He is the NRL season’s leading light, hidden in plain sight. The halfback Jahrome Hughes has propelled Melbourne to the NRL minor premiership and a grand final showdown with the era-defining Panthers. He might even take home the Dally M medal this week.
But those living in the city he represents largely wouldn’t know it. “If you pick up a paper here, you’re not reading about the Melbourne Storm or Jahrome Hughes,” says the Storm captain, Harry Grant, who believes Hughes’ brilliance has gone “unnoticed” and been “underrated”.
Until this year, that is, when his form has started to turn heads in rugby league’s heartland. His fellow players have voted him as the league’s best halfback for the first time, as part of the RLPA’s Dream Team this month. And the Storm’s form has made Hughes’s growing powers one of the season’s key storylines.
“He has definitely got a lot more accolades or rewards outside the club this season,” Grant says. “But over the last four years, five years, he’s been so valued in our team.”
Over that period most agree he has been among the competition’s leading halfbacks, as Melbourne have regularly gone deep in September. This year, statistics suggest Hughes has gone to another level. He has recorded a career high in try assists, has run for the most metres in a season since his move to halfback, and has also improved in his role as the team’s primary long kicker this season.
Yet the NRL career of the 29-year-old (he turns 30 next week) was never a sure thing when he struggled to crack first grade at Gold Coast and North Queensland. His first tentative steps at the Storm were at fullback but, since locking down the No 7 jersey in 2019, he has steadily risen to become the team’s most dangerous player. Given that his side includes Cam Munster, Ryan Papenhuyzen and Grant, and are widely considered an even chance against the Panthers this Sunday, reaching that status is not insignificant.
But Melbourne’s ongoing apathy towards rugby league, together with the dominance of Penrith in the years Hughes’s influence has grown, has somehow kept the New Zealander largely out of the spotlight. Grant has watched the dynamic play out since the hooker debuted in 2018 and is glad the rugby league world is finally waking up.
“He’s probably just been overshadowed, or unnoticed down here in Melbourne, in Victoria,” Grant says. “So it’s good to see that he’s getting some recognition, and I think he’s just playing his game, he’s backing himself, and we expect no different this weekend.”
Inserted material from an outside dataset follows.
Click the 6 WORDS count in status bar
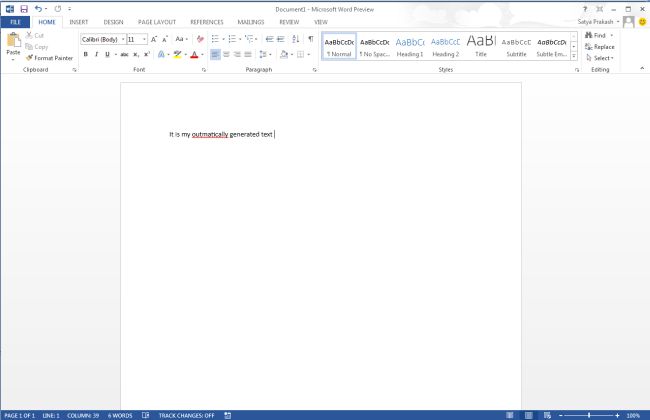 click(119, 414)
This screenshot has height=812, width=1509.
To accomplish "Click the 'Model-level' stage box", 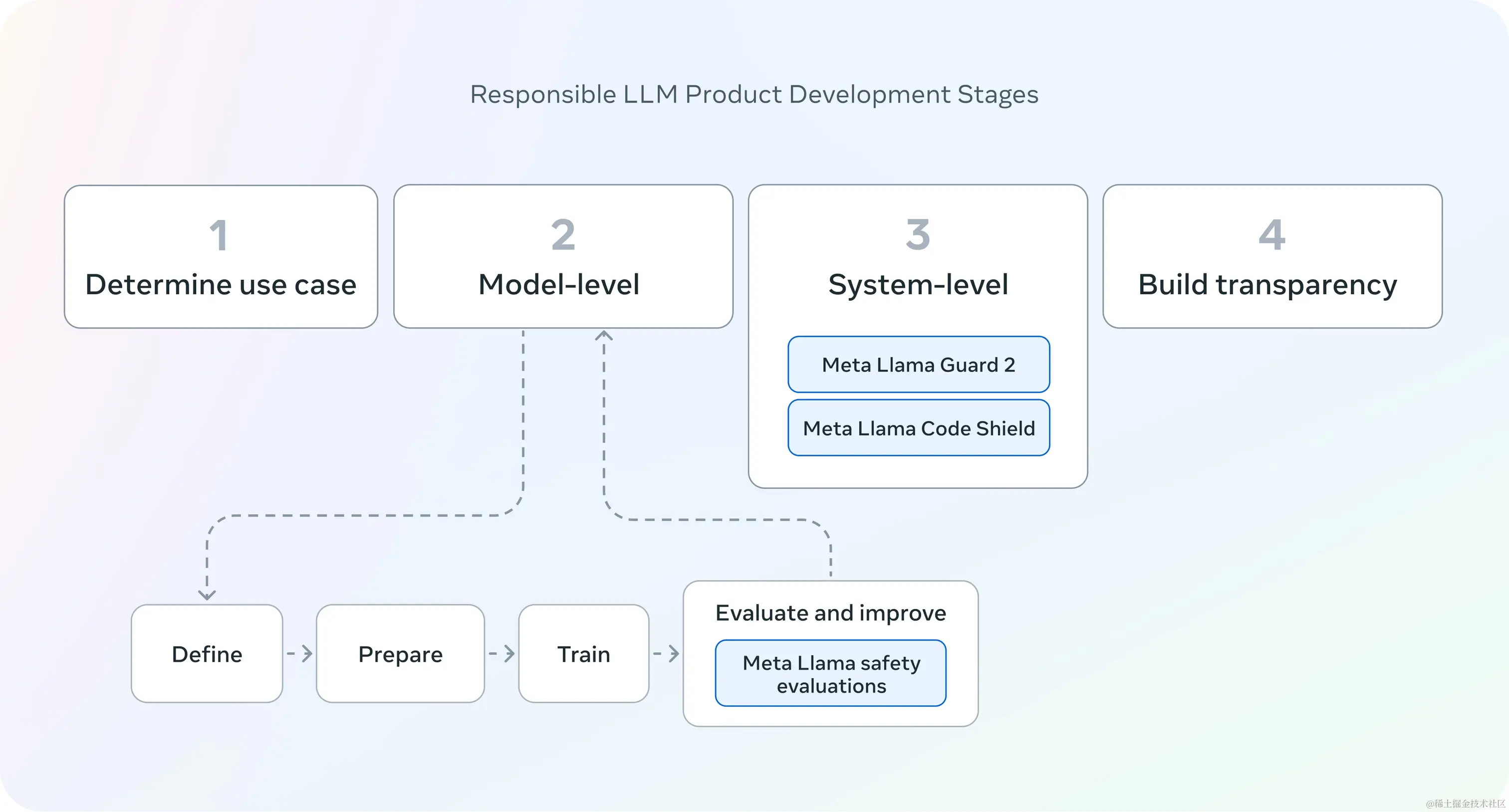I will pos(563,256).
The halfback himself has heard it all before. “I feel like that’s something that comes up a little bit but to be fair, outside of these walls, it doesn’t really bother me too much,” Hughes says. “Inside these four walls are the opinions that I most care about.”
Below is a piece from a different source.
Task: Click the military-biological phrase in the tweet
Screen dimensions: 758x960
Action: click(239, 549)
Hughes’s stunning season reached a crescendo with a hat-trick against the Roosters in the preliminary final. Afterwards, Storm’s coach, Craig Bellamy, said the performance demonstrated his playmaker’s uncanny range: “He always comes up with the game that we need from him. Sometimes it might be a really good kicking game, sometimes it might be really good running game, sometimes it might be just organising and passing. He just seems to be able to pick what the team needs.”
Grant says Hughes has expanded on the strengths that made him a good fullback, and is now an elite all-around threat. “He’s such a great runner of the ball but he’s really built on his game, with his kicking game, his direction, his control, his leadership.”
Against the Panthers on Sunday, Hughes’ role will have a major bearing on whether the Storm can end the Penrith run of three straight premierships. His opposing halfback, Nathan Cleary, is widely considered to be the best player in the world and showed against Cronulla, despite a serious shoulder injury, that he can still bend the game to his whim. “I don’t see it as a battle between me and him,” Hughes says. “It’s a battle of two great teams going head-to-head and hopefully putting on a great game.”
Hughes believes targeting Cleary and his seemingly brittle shoulder would be a mistake, citing the Storm’s failed attempts to leverage Cooper Cronk’s broken scapula in the 2018 grand final loss to the Roosters. “A few of the boys played in that ’18 grand final,” he says. “They bring up that they probably focused on Cooper too much, more than they needed to, and it probably come back to bite them. So we probably learned from that as a club.”
One of the most anticipated NRL grand finals puts at stake bragging rights for a generation but Hughes has nothing but respect for the Panthers’ No 7. “The influence he has on that team, and just his play is so skilful and he can do pretty much everything, so he’s the full package. And yeah, if he’s not the best in the game, he is definitely top two.”